▸ Request:
Copy out the lines of the material word for word, from the start of the material through the line containing "Action: [x=77, y=274]", with both ends included.

▸ Supplied data:
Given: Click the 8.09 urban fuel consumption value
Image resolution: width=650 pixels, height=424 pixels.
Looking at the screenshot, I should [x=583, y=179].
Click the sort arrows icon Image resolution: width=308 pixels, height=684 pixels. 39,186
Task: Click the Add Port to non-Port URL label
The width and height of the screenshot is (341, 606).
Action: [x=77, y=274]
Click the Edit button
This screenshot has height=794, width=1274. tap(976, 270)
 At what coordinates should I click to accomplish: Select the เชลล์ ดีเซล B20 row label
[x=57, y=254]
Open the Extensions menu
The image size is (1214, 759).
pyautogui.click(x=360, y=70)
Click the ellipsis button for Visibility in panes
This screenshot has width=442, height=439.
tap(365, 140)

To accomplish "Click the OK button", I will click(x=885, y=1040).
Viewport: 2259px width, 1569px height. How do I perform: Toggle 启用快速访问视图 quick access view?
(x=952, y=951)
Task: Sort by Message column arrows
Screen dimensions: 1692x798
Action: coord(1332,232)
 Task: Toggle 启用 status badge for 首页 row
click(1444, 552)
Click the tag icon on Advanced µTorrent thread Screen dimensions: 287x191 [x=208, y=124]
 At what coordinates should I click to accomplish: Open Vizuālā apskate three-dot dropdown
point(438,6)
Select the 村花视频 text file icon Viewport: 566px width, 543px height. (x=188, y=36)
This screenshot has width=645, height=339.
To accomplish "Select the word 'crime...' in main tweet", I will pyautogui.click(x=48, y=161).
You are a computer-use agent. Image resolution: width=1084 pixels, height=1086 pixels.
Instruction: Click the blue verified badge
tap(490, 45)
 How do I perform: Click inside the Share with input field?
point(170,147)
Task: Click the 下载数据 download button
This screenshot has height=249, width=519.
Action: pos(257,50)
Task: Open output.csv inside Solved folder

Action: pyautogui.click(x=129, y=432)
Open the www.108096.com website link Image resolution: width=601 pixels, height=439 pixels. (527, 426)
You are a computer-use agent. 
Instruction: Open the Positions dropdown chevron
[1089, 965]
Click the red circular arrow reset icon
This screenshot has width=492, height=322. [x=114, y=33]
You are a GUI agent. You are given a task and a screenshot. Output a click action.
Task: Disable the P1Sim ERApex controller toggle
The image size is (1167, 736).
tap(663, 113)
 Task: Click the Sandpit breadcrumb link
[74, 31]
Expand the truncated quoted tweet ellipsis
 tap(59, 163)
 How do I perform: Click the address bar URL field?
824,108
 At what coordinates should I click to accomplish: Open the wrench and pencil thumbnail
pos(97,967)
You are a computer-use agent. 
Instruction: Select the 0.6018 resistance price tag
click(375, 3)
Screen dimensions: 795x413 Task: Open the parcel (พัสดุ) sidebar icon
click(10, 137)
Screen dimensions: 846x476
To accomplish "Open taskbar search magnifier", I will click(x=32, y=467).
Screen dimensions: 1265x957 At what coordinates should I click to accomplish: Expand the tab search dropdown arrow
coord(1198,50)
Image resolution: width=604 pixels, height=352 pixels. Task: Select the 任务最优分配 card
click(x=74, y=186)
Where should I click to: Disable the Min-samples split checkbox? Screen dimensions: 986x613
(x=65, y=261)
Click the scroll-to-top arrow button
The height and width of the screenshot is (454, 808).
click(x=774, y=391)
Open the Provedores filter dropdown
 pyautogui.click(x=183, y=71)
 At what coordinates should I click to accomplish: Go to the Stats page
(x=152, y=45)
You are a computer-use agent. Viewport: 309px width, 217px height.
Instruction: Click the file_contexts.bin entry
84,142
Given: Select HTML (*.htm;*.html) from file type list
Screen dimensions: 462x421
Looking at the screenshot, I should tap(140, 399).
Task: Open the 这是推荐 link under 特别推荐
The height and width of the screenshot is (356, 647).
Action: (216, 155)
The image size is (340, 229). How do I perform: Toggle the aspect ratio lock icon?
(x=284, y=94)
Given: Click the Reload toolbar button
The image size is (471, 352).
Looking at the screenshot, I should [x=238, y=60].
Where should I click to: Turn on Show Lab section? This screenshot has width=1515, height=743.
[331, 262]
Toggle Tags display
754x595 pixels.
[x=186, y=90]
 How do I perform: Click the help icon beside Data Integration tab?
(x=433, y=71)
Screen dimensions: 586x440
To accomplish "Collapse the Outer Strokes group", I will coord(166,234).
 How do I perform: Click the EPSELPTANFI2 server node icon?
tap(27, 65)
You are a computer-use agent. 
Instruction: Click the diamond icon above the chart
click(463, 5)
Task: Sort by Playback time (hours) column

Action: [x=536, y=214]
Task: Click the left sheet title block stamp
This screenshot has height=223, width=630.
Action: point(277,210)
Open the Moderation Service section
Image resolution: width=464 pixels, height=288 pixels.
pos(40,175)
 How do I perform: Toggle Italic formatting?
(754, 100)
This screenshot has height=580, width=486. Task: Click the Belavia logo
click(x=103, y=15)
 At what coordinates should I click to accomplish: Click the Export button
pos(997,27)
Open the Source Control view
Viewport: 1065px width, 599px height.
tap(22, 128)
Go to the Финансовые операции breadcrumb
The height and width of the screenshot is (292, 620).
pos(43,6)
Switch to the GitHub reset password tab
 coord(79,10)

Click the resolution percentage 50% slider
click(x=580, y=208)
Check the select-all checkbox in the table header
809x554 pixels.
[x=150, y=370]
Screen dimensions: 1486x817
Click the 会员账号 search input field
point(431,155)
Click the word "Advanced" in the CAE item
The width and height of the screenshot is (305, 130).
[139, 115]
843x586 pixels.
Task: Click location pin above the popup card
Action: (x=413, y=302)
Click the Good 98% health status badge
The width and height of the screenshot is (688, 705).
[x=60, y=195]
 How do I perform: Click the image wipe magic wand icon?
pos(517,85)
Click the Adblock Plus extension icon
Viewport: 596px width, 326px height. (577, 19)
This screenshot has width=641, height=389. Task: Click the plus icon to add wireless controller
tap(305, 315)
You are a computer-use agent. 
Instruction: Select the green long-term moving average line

▸ Task solution:
Given: Click the 8.09 urban fuel consumption value
Image resolution: width=650 pixels, height=424 pixels.
Looking at the screenshot, I should [x=583, y=179].
Click the sort arrows icon Image resolution: width=308 pixels, height=684 pixels. 39,186
Task: Click the Add Port to non-Port URL label
The width and height of the screenshot is (341, 606).
Action: [x=77, y=274]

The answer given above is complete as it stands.